15 “How can you say, ‘I love you,’ ” she told him, “when your heart is not with me? This is the third time you have mocked me and not told me what makes your strength so great!”
16 Because she nagged him day after day and pleaded with him until she wore him out, 17 he told her the whole truth and said to her, “My hair has never been cut, because I am a Nazirite to God from birth. If I am shaved, my strength will leave me, and I will become weak and be like any other man.”
18 When Delilah realized that he had told her the whole truth, she sent this message to the Philistine leaders: “Come one more time, for he has told me the whole truth.” The Philistine leaders came to her and brought the silver with them.
  • Satan ruins men by rocking them asleep, flattering them into a good opinion of their own safety, and so bringing them to mind nothing and fear nothing, and then he robs them of their strength and honour and leads them captive at his will.
19 Then she let him fall asleep on her lap and called a man to shave off the seven braids on his head. In this way, she made him helpless, and his strength left him. 20 Then she cried, “Samson, the Philistines are here!” When he awoke from his sleep, he said, “I will escape as I did before and shake myself free.” But he did not know that the Lord had left him.
  • There was no magic in his hair.
  • It was only a symbol of his separation to God.
 
SAMSON’S DEFEAT AND DEATH
21 The Philistines seized him and gouged out his eyes. They brought him down to Gaza and bound him with bronze shackles, and he was forced to grind grain in the prison. 22 But his hair began to grow back after it had been shaved.
23 Now the Philistine leaders gathered together to offer a great sacrifice to their god Dagon. They rejoiced and said:
Our god has handed over
our enemy Samson to us.
24 When the people saw him, they praised their god and said:
Our god has handed over to us
our enemy who destroyed our land
and who multiplied our dead.
25 When they were in good spirits, they said, “Bring Samson here to entertain us.” So they brought Samson from prison, and he entertained them. They had him stand between the pillars.
26 Samson said to the young man who was leading him by the hand, “Lead me where I can feel the pillars supporting the temple, so I can lean against them.” 27 The temple was full of men and women; all the leaders of the Philistines were there, and about three thousand men and women were on the roof watching Samson entertain them. 28 He called out to the Lord, “Lord God, please remember me. Strengthen me, God, just once more. With one act of vengeance, let me pay back the Philistines for my two eyes.”
  • This is the only time we ever read of Samson praying before he used his strength.
  • Now his strength was disciplined by faith, but it took failure to teach him this response.
29 Samson took hold of the two middle pillars supporting the temple and leaned against them, one on his right hand and the other on his left. 30 Samson said, “Let me die with the Philistines.” He pushed with all his might, and the temple fell on the leaders and all the people in it. And those he killed at his death were more than those he had killed in his life.
31 Then his brothers and his father’s whole family came down, carried him back, and buried him between Zorah and Eshtaol in the tomb of his father Manoah. So he judged Israel twenty years.[3]
  • In God's sovereignty the Holy Spirit came on men for particular tasks, and this provision was not necessarily proportionate to one's spirituality.
  • The Spirit's power enabled men to inspire Israel and to perform great feats of strength.
  • But it was a temporary provision, and Samson and later Saul tragically discovered that the Lord had left them.
  • The essence of the Samson syndrome lies right here: the presumption that one can indulge the flesh and at the same time know the Spirit's fulness.

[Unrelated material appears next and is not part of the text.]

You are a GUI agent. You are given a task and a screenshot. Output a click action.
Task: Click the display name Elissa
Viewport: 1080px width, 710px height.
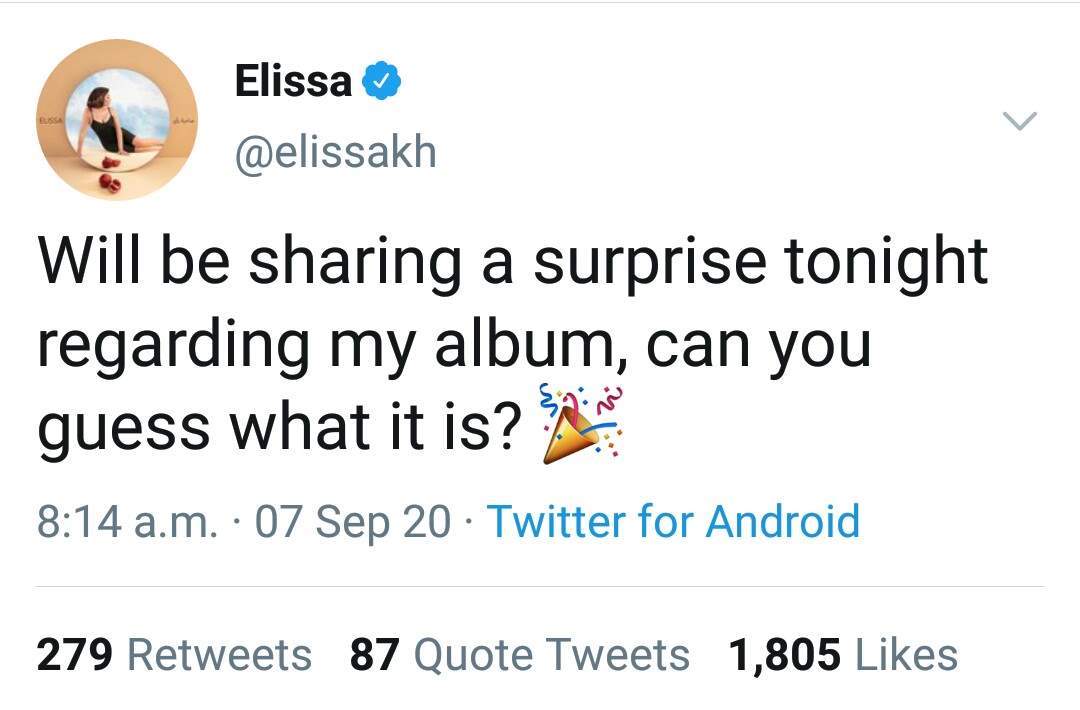(292, 82)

[1] Christian Standard Bible (Nashville, TN: Holman Bible Publishers, 2020), Jdg 14:1–20.
[2] Christian Standard Bible (Nashville, TN: Holman Bible Publishers, 2020), Jdg 15:1–20.
[3] Christian Standard Bible (Nashville, TN: Holman Bible Publishers, 2020), Jdg 16:1–31.

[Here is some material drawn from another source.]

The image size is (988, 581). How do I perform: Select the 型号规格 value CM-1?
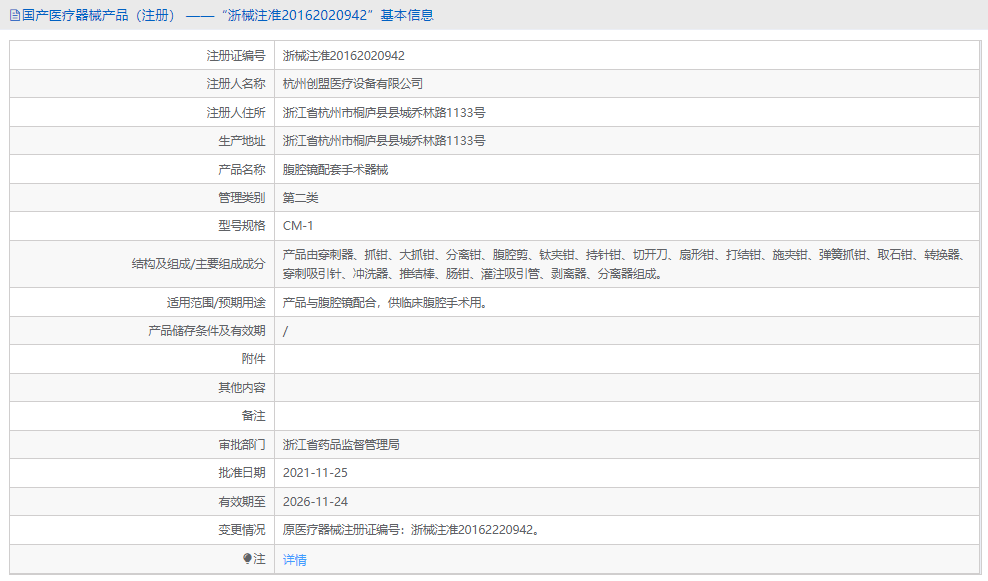point(299,226)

Gideon - Judges 6:1 - 8:35

2/2/2025

 
Teacher: Rusty Kennedy
Series: Bible Stories

Rusty's Notes

These chapters highlight the Israelites' struggle to remain faithful to God amidst the influences of the surrounding nations and set the pattern of recurring cycles of disobedience and deliverance that define the era of the judges.
 
  • List of Judges
 
MIDIAN OPPRESSES ISRAEL
JUDGES 6
1 The Israelites did what was evil in the sight of the Lord. So the Lord handed them over to Midian seven years, 2 and they oppressed Israel. Because of Midian, the Israelites made hiding places for themselves in the mountains, caves, and strongholds. 3 Whenever the Israelites planted crops, the Midianites, Amalekites, and the people of the east came and attacked them.
  • Maps (two)
4 They encamped against them and destroyed the produce of the land, even as far as Gaza. They left nothing for Israel to eat, as well as no sheep, ox, or donkey. 5 For the Midianites came with their cattle and their tents like a great swarm of locusts. They and their camels were without number, and they entered the land to lay waste to it.
  • The effective domestication of the camel had been accomplished somewhat earlier deep in Arabia and had now spread to tribal confederacies to the south and east of Palestine, giving them a mobility such as they had never had before.
6 So Israel became poverty-stricken because of Midian, and the Israelites cried out to the Lord.
7 When the Israelites cried out to him because of Midian, 8 the Lord sent a prophet to them. He said to them, “This is what the Lord God of Israel says: ‘I brought you out of Egypt and out of the place of slavery. 9 I rescued you from the power of Egypt and the power of all who oppressed you. I drove them out before you and gave you their land. 10 I said to you: I am the Lord your God. Do not fear the gods of the Amorites whose land you live in. But you did not obey me.’”
  • God sent an unnamed prophet to them to explain the reason for their discipline.
  • Yet this particular prophet did not deliver the people.
 
THE LORD CALLS GIDEON
11 The angel of the Lord came, and he sat under the oak that was in Ophrah, which belonged to Joash, the Abiezrite (A-Bye-Ezrite).
  • Map
  • Ophrah was a village over which Gideon's father apparently exercised a strong influence (cf. v. 31).
His son Gideon was threshing wheat in the winepress in order to hide it from the Midianites.
  • Gideon's name means "Hacker."
  • God used him to cut down the altar of Baal and then the Midianites.
  • Who would thrash wheat at a wine press? To be less conspicuous.
12 Then the angel of the Lord appeared to him and said, “The Lord is with you, valiant warrior.”
  • How do you picture Gideon?
  • What if he was not?
  • One of the great truths of Scripture is that when God looks at us, He does not see us for what we are, but for what we can become, as He works in our lives.
13 Gideon said to him, “Please, my lord, if the Lord is with us, why has all this happened? And where are all his wonders that our ancestors told us about? They said, ‘Hasn’t the Lord brought us out of Egypt?’ But now the Lord has abandoned us and handed us over to Midian.”
14 The Lord turned to him and said, “Go in the strength you have and deliver Israel from the grasp of Midian. I am sending you!”
15 He said to him, “Please, Lord, how can I deliver Israel? Look, my family is the weakest in Manasseh, and I am the youngest in my father’s family.”
  • Referred to as a 2nd Moses
16 “But I will be with you,” the Lord said to him. “You will strike Midian down as if it were one man.”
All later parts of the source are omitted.